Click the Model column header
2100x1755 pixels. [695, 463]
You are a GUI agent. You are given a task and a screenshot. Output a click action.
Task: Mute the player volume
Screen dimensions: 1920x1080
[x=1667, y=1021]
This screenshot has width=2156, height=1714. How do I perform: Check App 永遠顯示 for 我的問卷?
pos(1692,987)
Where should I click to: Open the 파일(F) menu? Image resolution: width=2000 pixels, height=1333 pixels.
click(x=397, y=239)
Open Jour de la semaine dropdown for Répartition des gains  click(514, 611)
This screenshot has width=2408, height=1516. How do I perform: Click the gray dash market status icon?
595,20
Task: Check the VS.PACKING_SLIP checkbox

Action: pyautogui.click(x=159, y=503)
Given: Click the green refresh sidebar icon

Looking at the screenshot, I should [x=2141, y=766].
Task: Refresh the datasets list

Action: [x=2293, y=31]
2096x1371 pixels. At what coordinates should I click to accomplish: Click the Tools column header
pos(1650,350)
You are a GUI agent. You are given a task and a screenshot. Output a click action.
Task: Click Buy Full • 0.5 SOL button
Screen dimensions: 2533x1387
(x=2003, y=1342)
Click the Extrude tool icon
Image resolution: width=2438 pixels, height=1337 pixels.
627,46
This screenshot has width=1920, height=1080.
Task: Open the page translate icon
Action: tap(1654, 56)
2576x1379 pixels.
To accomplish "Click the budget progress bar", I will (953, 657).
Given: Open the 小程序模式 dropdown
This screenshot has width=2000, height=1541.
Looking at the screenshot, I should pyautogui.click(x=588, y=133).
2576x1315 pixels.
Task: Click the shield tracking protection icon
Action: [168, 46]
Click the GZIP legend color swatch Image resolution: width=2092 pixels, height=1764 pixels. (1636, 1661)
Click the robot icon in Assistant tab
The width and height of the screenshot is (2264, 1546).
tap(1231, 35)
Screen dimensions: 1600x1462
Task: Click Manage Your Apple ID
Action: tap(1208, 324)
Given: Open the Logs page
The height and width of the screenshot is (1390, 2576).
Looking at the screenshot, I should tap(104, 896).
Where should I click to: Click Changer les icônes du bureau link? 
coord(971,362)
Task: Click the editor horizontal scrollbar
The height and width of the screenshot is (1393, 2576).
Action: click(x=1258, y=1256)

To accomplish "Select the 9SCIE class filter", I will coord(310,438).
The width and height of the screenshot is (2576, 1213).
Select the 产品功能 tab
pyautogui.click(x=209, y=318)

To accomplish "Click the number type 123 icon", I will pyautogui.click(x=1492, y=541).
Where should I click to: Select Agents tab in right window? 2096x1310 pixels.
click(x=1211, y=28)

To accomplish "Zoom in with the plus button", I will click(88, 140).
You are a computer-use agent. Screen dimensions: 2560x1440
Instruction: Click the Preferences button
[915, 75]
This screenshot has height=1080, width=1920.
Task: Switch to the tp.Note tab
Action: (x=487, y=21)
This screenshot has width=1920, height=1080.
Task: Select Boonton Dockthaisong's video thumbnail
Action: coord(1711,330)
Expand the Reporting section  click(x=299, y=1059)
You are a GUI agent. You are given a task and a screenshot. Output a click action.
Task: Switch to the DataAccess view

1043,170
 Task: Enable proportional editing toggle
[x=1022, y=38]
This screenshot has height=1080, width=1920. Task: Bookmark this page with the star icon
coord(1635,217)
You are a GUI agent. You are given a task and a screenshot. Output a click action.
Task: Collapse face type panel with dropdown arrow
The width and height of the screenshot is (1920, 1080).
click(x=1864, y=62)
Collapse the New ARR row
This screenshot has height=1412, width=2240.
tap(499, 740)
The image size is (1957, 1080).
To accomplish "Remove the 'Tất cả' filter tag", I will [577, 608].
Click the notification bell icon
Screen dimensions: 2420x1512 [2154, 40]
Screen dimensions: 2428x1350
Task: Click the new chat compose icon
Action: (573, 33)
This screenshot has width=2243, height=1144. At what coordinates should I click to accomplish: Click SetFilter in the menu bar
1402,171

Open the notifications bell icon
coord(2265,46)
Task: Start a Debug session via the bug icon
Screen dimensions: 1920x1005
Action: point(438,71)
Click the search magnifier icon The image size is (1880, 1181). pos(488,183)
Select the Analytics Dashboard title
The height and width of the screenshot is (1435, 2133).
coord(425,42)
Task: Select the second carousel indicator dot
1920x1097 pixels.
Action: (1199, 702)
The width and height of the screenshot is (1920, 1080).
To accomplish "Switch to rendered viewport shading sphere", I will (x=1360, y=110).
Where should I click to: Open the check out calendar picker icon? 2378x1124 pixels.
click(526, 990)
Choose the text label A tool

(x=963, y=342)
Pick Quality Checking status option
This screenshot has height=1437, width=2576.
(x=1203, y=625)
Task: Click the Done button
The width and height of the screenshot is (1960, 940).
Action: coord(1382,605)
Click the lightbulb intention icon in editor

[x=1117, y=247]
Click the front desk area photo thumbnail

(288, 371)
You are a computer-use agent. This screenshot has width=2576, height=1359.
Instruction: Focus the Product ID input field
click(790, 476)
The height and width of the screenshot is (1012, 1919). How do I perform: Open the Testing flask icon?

★ ★ ★ ★ ★

_Requirement_. If a line in the entries above contains "type", report it.

_Solution to this exercise_.
To accomplish "Click the number type 123 icon", I will pyautogui.click(x=1492, y=541).
Task: Collapse face type panel with dropdown arrow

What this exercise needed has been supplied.